Dakar, 27 mars (APS) – La mairie de Dakar travaille à obtenir, ”d’ici la fin de l’année 2026”, l’approbation du préfet pour une délibération du conseil municipal visant à interdire la vente des produits alimentaires non étiquetés, a-t-on appris de Jean Louis Ndiaye, un des adjoints à l’édile de la capitale.

“D’ici la fin de l’année 2026, la ville utilisera les fonds Partnership for Healthy Cites (PHC) pour organiser des séminaires et ateliers afin d’obtenir l’approbation du préfet dans le but de faire progresser la délibération par le conseil municipal d’une [mesure d’interdiction] de la vente des produits alimentaires non étiquetés”, a-t-il déclaré.

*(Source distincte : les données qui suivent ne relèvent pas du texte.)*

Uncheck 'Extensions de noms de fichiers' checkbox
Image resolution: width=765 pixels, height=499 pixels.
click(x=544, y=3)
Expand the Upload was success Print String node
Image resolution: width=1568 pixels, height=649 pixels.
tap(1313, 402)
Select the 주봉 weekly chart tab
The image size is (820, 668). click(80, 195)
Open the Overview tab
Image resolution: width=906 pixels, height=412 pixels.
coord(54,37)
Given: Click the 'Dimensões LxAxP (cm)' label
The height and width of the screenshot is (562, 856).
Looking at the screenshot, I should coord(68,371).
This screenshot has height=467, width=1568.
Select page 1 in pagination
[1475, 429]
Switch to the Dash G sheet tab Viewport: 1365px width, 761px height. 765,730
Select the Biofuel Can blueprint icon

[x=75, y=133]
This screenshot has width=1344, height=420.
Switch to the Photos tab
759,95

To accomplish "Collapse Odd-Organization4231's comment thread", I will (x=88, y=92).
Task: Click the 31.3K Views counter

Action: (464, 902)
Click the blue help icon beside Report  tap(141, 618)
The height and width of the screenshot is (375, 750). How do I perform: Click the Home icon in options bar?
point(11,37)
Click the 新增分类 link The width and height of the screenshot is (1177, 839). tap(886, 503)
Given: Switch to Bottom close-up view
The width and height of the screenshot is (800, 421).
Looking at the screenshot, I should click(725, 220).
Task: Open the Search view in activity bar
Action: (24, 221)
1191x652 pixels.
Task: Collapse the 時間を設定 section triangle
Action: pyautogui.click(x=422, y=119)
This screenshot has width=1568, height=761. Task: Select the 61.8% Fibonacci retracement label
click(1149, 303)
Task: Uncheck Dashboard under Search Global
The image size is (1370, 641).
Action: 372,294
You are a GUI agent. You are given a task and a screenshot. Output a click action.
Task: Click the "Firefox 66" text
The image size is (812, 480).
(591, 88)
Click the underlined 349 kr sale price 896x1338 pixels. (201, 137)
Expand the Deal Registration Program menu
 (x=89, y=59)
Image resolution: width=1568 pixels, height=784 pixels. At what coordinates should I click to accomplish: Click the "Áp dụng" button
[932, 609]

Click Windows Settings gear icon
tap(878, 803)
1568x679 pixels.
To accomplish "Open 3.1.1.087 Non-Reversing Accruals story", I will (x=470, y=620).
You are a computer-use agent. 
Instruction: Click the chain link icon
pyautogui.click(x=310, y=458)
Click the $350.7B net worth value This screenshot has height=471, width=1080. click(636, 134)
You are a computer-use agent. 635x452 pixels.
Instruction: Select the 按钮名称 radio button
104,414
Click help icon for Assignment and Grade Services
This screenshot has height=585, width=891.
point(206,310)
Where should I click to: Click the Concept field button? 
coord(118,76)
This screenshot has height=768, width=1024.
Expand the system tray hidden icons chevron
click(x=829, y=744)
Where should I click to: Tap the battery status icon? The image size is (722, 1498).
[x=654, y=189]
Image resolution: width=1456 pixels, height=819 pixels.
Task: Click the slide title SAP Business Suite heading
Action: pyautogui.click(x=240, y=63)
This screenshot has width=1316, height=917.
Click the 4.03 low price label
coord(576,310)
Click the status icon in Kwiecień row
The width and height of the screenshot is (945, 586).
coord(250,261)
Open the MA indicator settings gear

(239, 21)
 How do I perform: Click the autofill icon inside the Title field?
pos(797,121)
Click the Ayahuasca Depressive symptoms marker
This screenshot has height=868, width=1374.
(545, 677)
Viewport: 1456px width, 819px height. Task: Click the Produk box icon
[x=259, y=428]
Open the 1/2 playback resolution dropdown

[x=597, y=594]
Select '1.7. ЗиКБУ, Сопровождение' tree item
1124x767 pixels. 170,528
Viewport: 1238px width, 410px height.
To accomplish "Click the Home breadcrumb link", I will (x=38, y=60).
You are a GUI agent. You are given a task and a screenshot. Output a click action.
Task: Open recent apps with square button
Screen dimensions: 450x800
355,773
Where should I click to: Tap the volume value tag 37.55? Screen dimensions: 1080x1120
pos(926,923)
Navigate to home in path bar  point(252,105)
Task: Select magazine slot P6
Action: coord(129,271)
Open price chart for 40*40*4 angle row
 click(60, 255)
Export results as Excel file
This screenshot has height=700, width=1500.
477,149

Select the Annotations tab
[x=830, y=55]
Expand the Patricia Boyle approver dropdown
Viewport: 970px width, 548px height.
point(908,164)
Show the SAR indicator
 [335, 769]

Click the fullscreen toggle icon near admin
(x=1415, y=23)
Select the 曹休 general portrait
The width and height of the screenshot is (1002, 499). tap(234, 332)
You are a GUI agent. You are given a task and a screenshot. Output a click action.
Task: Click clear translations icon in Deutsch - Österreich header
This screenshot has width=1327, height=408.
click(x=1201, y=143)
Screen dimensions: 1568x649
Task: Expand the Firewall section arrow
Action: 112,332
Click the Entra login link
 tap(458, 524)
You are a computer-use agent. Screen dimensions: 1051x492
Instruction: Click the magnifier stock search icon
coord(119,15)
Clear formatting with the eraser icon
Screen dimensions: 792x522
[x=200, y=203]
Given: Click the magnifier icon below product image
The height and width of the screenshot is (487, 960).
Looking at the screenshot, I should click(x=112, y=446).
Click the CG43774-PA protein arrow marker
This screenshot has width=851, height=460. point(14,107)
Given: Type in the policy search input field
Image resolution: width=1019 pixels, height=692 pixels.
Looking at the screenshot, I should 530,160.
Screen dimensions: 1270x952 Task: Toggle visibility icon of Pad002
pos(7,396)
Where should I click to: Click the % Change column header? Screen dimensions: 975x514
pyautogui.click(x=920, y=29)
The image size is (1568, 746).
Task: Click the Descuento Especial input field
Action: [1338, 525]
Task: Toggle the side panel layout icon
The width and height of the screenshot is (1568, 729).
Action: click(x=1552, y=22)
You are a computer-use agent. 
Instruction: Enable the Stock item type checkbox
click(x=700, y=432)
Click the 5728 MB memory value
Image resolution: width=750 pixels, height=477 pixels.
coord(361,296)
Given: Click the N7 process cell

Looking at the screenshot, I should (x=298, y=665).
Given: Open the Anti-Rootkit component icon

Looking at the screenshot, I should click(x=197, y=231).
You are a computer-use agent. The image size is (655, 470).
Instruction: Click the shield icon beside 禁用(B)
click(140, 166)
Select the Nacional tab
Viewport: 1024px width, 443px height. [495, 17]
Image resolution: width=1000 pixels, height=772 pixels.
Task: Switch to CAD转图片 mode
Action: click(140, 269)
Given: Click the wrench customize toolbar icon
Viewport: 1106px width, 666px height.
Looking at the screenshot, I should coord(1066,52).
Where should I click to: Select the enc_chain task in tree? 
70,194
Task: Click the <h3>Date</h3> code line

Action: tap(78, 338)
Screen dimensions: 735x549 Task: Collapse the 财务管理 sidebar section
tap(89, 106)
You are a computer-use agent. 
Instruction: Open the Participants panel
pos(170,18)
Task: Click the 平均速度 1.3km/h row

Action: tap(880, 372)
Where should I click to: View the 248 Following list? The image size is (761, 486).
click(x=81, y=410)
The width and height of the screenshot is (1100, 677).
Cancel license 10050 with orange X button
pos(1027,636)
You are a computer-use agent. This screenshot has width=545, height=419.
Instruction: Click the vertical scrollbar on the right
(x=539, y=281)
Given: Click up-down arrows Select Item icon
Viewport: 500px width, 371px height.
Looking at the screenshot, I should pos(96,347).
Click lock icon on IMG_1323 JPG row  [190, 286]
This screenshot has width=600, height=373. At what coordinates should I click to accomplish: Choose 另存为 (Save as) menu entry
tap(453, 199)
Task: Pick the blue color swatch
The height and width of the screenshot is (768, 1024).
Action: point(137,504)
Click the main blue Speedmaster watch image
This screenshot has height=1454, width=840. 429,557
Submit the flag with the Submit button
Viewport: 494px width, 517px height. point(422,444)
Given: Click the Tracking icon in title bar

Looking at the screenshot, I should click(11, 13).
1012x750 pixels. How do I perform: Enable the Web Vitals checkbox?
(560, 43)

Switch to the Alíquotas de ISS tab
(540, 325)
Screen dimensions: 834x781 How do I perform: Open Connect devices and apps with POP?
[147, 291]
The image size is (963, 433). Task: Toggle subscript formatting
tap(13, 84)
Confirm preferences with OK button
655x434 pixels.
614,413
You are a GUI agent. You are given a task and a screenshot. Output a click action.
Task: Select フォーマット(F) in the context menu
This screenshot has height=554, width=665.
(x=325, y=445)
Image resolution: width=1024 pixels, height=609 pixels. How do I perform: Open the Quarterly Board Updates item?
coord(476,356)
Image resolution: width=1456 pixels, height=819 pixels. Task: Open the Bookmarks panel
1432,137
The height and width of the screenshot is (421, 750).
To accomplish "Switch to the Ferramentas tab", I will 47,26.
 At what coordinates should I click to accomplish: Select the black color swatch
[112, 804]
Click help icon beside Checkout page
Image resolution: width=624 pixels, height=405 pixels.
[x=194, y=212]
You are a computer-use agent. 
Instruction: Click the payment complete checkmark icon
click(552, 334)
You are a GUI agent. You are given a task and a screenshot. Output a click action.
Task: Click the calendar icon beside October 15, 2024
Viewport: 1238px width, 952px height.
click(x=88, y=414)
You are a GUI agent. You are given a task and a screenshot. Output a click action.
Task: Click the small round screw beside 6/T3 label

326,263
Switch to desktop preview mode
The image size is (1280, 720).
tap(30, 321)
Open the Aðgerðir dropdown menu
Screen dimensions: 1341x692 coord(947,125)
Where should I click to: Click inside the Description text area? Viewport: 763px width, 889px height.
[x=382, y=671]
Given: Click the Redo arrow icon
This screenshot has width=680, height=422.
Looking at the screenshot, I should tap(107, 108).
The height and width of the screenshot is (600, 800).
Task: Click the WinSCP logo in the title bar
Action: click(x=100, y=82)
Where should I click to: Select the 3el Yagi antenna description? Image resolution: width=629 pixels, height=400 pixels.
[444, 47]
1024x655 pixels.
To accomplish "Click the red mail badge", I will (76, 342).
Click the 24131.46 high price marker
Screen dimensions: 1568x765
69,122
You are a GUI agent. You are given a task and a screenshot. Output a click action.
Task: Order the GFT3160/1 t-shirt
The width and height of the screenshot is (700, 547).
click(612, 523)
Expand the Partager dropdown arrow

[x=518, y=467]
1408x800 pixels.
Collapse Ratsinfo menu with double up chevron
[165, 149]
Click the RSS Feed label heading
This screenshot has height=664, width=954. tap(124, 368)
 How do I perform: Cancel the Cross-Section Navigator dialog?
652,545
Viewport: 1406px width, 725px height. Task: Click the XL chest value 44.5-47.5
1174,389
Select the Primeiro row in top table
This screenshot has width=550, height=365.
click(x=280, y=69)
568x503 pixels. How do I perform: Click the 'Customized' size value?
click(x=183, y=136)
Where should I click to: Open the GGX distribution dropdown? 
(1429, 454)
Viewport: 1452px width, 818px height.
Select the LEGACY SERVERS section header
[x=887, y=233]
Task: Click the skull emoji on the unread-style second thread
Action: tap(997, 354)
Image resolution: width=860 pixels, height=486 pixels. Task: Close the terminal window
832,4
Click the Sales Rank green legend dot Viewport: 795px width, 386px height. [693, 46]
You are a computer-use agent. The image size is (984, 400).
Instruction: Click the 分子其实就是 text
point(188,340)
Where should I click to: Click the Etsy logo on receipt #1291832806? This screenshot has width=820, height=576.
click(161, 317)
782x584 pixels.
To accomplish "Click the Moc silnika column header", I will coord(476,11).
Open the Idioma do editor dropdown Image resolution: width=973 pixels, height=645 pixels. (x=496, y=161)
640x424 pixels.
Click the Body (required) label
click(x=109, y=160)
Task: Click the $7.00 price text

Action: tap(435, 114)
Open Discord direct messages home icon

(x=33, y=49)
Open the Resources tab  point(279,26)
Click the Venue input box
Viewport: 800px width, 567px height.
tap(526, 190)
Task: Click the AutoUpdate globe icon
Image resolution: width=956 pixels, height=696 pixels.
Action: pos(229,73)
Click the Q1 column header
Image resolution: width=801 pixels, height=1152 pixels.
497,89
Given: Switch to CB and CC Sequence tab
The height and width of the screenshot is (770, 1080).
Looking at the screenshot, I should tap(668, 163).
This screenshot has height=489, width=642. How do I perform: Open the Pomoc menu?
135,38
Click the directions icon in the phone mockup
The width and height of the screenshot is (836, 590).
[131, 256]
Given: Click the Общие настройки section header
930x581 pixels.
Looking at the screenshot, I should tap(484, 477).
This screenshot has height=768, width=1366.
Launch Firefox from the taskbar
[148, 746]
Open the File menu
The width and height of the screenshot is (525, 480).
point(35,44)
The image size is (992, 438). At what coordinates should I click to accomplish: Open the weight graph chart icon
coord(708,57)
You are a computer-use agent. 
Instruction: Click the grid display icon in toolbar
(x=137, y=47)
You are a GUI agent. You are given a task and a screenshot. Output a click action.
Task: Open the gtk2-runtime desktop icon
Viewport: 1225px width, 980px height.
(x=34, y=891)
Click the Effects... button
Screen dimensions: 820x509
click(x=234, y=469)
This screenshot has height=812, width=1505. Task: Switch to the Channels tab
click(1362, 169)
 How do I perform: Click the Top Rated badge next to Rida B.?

L’objectif attendu d’une telle mesure est de “fournir aux consommateurs des informations qui peuvent les aider à prendre des décisions en matière de santé, réduisant la prévalence des MNT liées à l’alimentation”, a expliqué Jean Louis Ndiaye.

Il prenait part à un atelier de mise à niveau sur la lutte contre les maladies non transmissibles, une rencontre tenue jeudi à Dakar, de concert avec le bureau municipal de Dakar.

La ville de Dakar a rejoint le Partenariat pour des villes saines (Partnership for Healthy Cities) depuis 2018, lequel réseau regroupe plus de 70 villes partenaires engagées dans la lutte contre les maladies non transmissibles.

Dans ce cadre, elle a mis en place un projet de politique alimentaire dont la phase pilote est conduite en partenariat avec les lycées John Fitzgerald Kennedy, Mariama Ba, Amath Dansokho, le lycée de Hann-Bel Air et les collèges d’enseignement moyen (CEM) Martin Luther King, Adama Diallo, ainsi que ceux de la Scat Urbam et des Parcelles assainies.

Intitulé “Faire en sorte que nos citoyennes et citoyens tombent le moins malades”, e projet vient en soutien à la politique nationale définie par le gouvernement en la matière et est arrimé à la Stratégie nationale Sénégal 2050.

Selon Jean-Louis Ndiaye, “la ville de Dakar fait face à une montée préoccupante des maladies non transmissibles liées à l’alimentation, en particulier les cas d’hypertension artérielle, de diabète de type 2 et d’obésité”.

Il note que ces pathologies sont fortement corrélées à la consommation régulière d’aliments ultra-transformés riches en sel, sucre et gras, souvent vendus sans information nutritionnelle visible.

Il s’y ajoute que le manque d’étiquetage contribue à l’absence de choix éclairé chez les consommateurs, en particulier les populations vulnérables (jeunes, ménages à faible revenu), ajoute l’élu.

Le docteur Seynabou Mbow de la Division des maladies non transmissibles au ministère de la Santé et de l’Hygiène publique a insisté sur la “progression préoccupante” des maladies non transmissibles.

“Une personne sur 2 a des problèmes d’hypertension artérielle (HTA). Le diabète a une prévalence de 10%. Et parmi les facteurs de risques, il y a les aliments riches en sucre, sel et gras, le tabac, l’alcool et la sédentarité”, d’où l’intérêt, dit-elle, de mener des activités de sensibilisation afin de les prévenir.